═════ Source material

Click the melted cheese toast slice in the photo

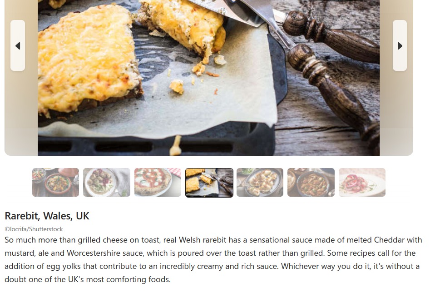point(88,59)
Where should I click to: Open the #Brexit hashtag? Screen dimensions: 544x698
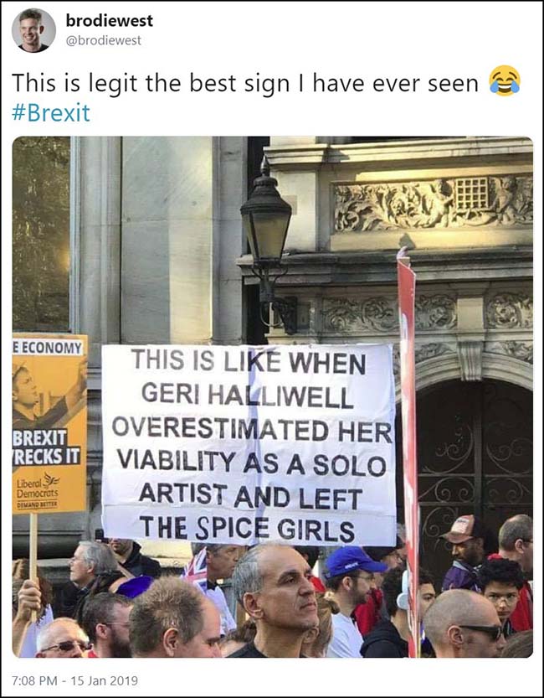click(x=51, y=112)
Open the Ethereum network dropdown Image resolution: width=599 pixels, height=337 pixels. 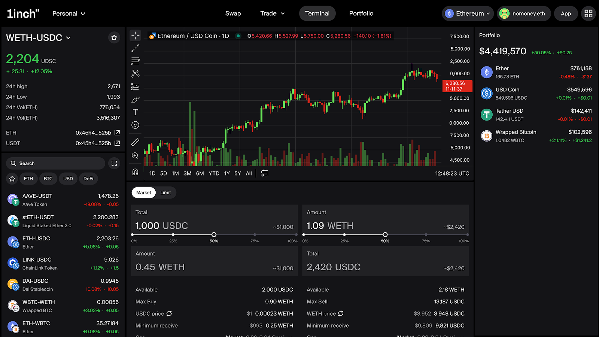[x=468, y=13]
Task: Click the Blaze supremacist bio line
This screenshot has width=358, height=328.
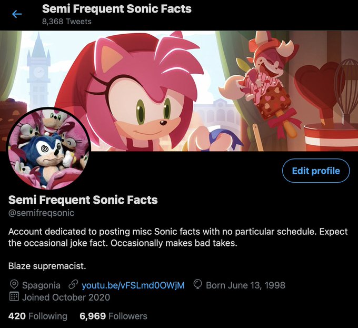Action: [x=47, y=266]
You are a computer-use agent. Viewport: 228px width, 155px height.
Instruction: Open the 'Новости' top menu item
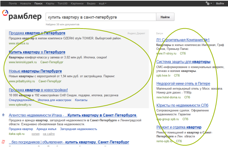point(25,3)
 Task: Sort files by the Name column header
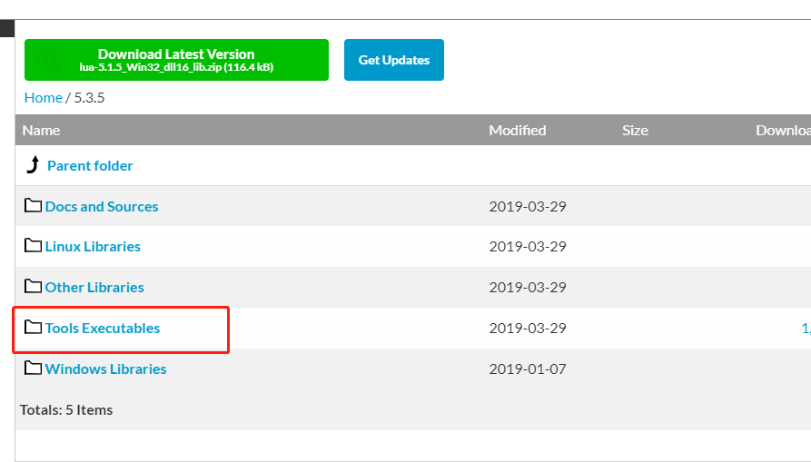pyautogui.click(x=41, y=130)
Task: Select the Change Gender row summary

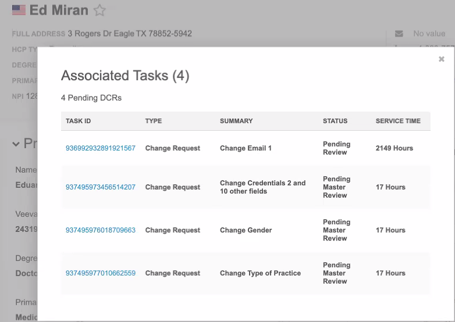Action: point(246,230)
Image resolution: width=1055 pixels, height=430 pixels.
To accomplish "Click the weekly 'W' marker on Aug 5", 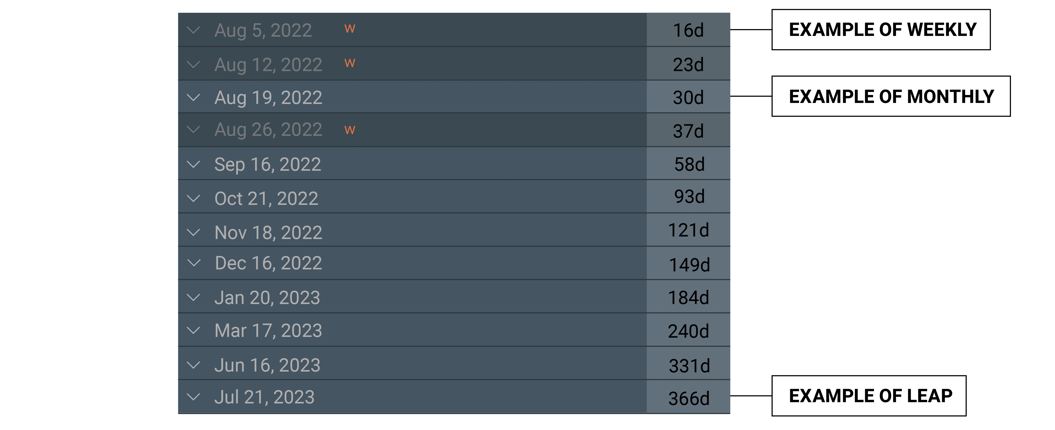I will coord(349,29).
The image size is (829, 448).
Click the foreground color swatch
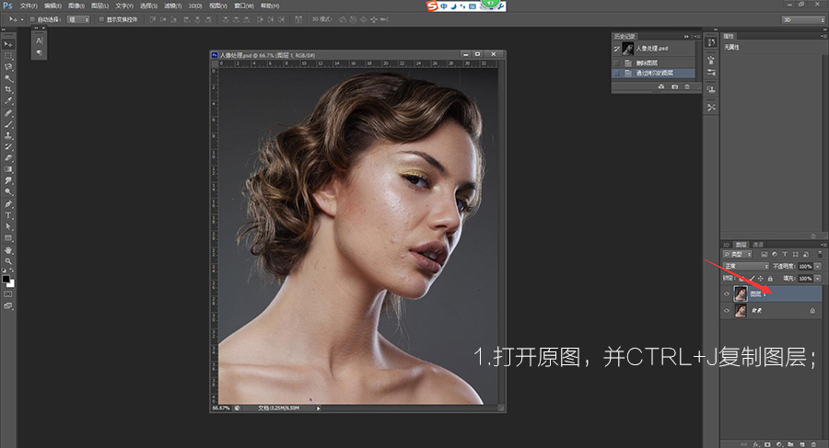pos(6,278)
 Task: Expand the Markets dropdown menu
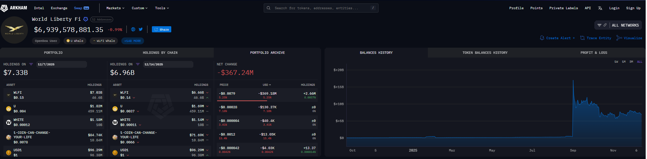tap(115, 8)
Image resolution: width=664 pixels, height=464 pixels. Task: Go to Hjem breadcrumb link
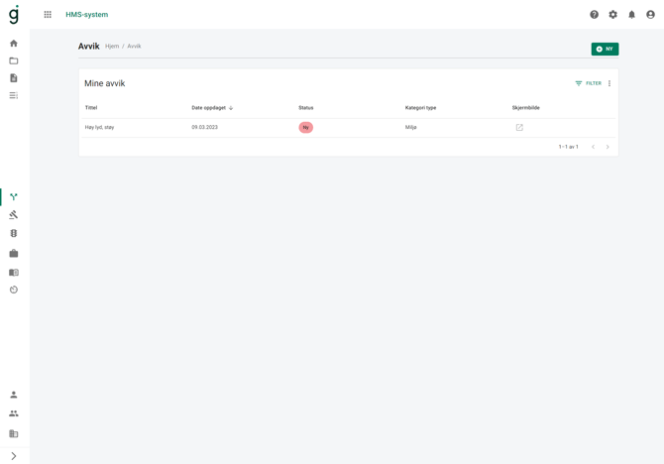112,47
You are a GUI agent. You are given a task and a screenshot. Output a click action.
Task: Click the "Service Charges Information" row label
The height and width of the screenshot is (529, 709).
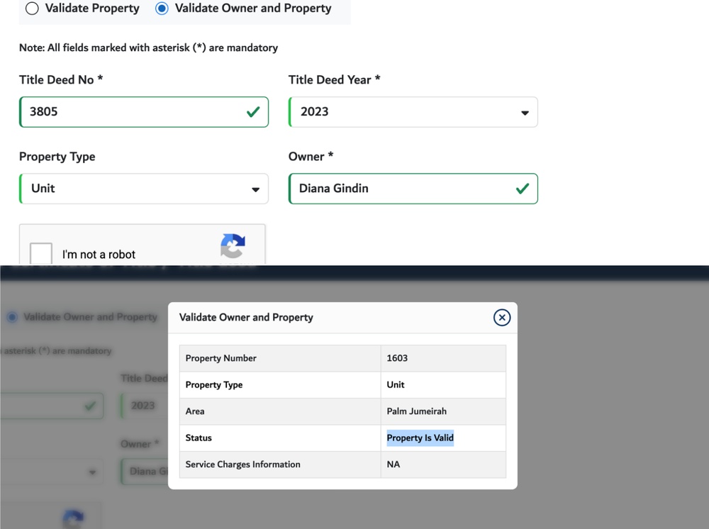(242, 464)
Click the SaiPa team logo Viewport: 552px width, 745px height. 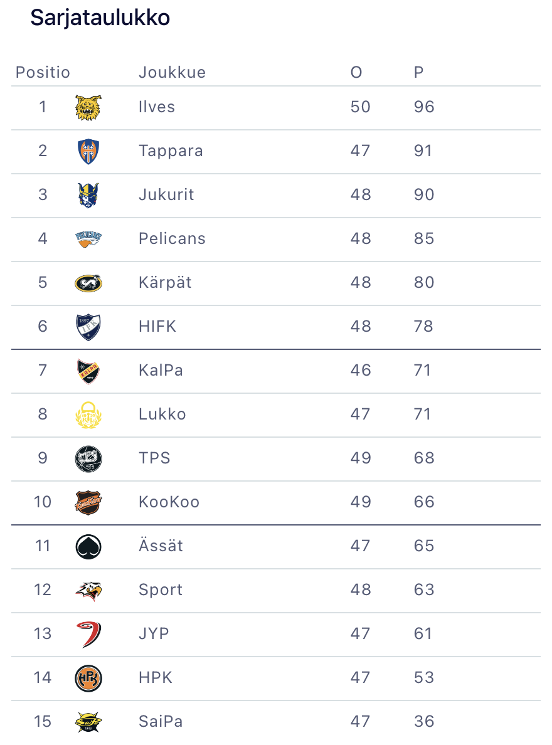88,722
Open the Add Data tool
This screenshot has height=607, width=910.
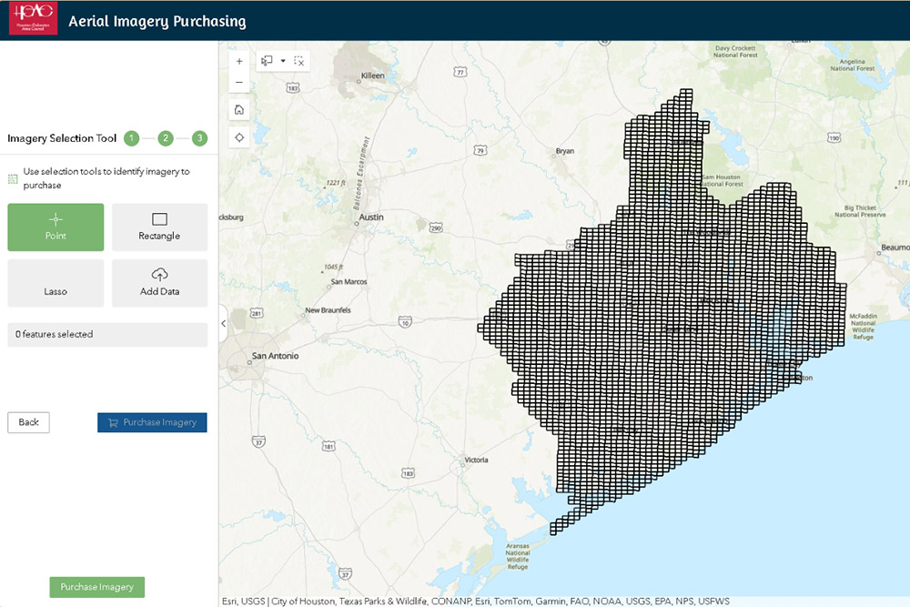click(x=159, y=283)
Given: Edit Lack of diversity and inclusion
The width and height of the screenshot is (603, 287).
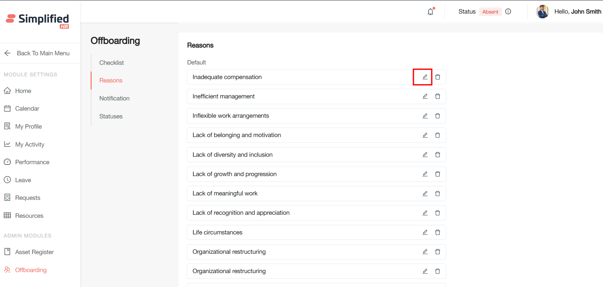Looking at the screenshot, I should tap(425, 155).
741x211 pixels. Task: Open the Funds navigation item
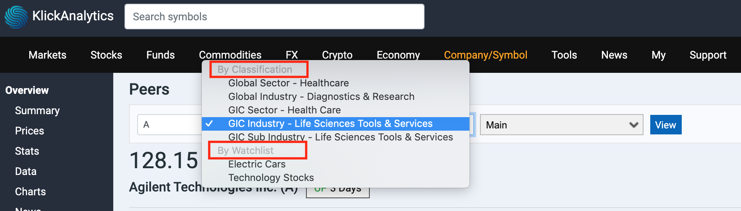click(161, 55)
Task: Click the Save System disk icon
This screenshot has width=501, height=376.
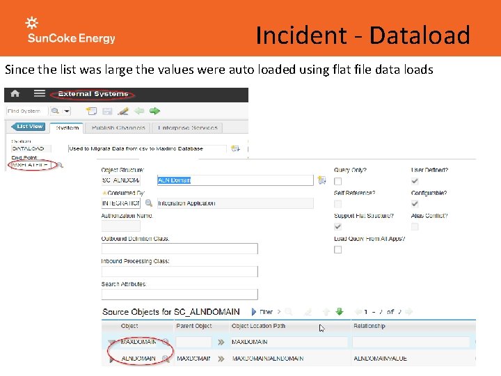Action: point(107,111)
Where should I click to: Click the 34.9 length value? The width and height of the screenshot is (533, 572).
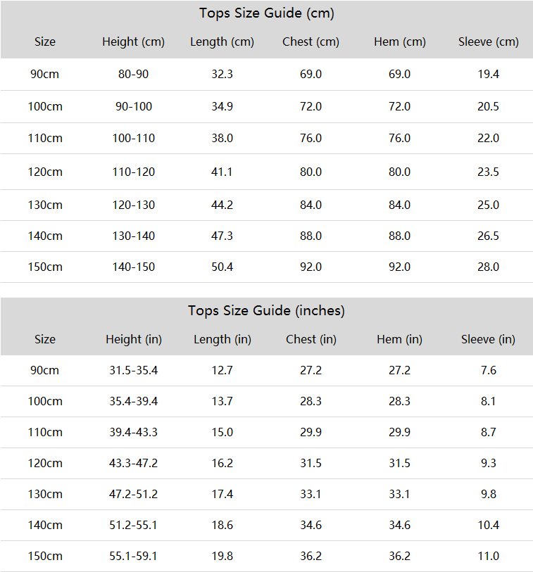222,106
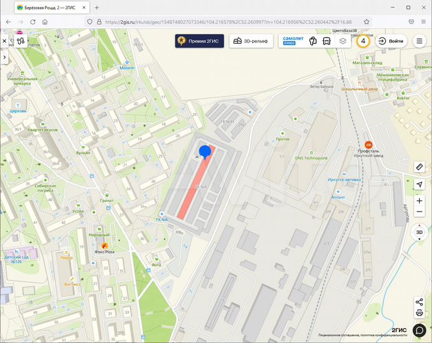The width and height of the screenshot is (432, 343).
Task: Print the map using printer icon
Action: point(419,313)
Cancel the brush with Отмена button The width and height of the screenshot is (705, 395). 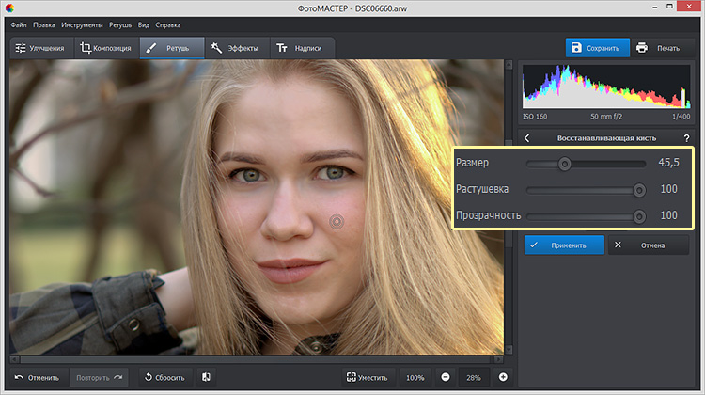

══════════

● **Assignment**
Note every line of the records that holds the word "agent", and copy it.

● **Answer for this exercise**
You are a computer-use agent. Viewport: 228px width, 155px height.
You are a GUI agent. You are given a task and a screenshot. Output a click action.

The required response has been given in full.